• [+] expand all

Create a text search application

Get started with the Python API to create and modify Vespa applications

Open In Colab

This self-contained tutorial will create a basic text search application from scratch based on the MS MARCO dataset, similar to Vespa’s text search tutorials. Visit pyvespa reference API for more detailed information about the API presented here.

Install pyvespa

!pip install pyvespa

Document

Create a Document instance containing the Fields to store in the app. To simplify the application, include only the id, the title and the body of the MS MARCO documents.

from vespa.package import Document, Field

document = Document(
    fields=[
        Field(name = "id", type = "string", indexing = ["attribute", "summary"]),
        Field(name = "title", type = "string", indexing = ["index", "summary"], index = "enable-bm25"),
        Field(name = "body", type = "string", indexing = ["index", "summary"], index = "enable-bm25")        
    ]
)

Schema

The complete Schema will be named msmarco and contain the Document instance defined above. The default FieldSet indicates that queries will look for matches by searching both in the titles and bodies of the documents. The default RankProfile indicates that all the matched documents will be ranked by the nativeRank expression involving the title and the body of the matched documents.
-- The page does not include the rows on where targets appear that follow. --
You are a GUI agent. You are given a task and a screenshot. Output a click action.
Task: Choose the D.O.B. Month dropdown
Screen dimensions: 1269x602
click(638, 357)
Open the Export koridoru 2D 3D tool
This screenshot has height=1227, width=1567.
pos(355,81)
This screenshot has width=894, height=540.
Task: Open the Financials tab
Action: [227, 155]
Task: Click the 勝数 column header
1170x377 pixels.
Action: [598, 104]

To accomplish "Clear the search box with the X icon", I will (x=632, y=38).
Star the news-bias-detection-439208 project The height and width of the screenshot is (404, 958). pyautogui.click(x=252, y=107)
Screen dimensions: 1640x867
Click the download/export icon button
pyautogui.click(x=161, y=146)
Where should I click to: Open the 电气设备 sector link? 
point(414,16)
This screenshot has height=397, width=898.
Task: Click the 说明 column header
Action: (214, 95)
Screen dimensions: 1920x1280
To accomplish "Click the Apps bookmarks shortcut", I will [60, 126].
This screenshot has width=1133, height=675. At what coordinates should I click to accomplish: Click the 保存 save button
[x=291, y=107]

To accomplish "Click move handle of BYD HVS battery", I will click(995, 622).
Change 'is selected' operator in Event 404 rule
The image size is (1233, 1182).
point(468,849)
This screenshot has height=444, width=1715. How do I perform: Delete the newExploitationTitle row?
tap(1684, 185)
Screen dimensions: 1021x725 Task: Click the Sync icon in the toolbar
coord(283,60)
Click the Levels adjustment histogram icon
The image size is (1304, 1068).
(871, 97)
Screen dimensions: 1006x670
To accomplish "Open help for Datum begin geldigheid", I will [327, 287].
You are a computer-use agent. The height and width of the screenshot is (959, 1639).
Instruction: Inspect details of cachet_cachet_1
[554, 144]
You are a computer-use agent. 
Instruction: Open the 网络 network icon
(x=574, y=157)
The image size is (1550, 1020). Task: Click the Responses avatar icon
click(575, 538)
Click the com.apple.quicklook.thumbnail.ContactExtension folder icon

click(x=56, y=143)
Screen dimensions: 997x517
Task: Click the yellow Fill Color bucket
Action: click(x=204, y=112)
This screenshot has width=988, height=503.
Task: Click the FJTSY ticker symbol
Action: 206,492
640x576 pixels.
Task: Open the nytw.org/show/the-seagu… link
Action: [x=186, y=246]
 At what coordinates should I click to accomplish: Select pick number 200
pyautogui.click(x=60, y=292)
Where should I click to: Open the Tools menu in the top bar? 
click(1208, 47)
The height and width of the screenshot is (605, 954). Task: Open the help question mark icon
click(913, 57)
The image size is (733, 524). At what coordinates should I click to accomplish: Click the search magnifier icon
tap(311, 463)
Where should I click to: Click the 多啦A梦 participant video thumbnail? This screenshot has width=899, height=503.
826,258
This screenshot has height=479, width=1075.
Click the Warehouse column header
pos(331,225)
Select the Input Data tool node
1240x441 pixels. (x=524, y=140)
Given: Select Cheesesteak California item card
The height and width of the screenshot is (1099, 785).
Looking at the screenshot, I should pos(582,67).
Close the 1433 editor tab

from vespa.package import Schema, FieldSet, RankProfile

msmarco_schema = Schema(
    name = "msmarco", 
    document = document, 
    fieldsets = [FieldSet(name = "default", fields = ["title", "body"])],
    rank_profiles = [RankProfile(name = "default", first_phase = "nativeRank(title, body)")]
)

Application package

Once the Schema is defined, create the msmarco ApplicationPackage:

from vespa.package import ApplicationPackage

app_package = ApplicationPackage(name = "msmarco", schema=[msmarco_schema])

At this point, app_package contains all the relevant information required to create an MS MARCO text search app and is ready for deployment.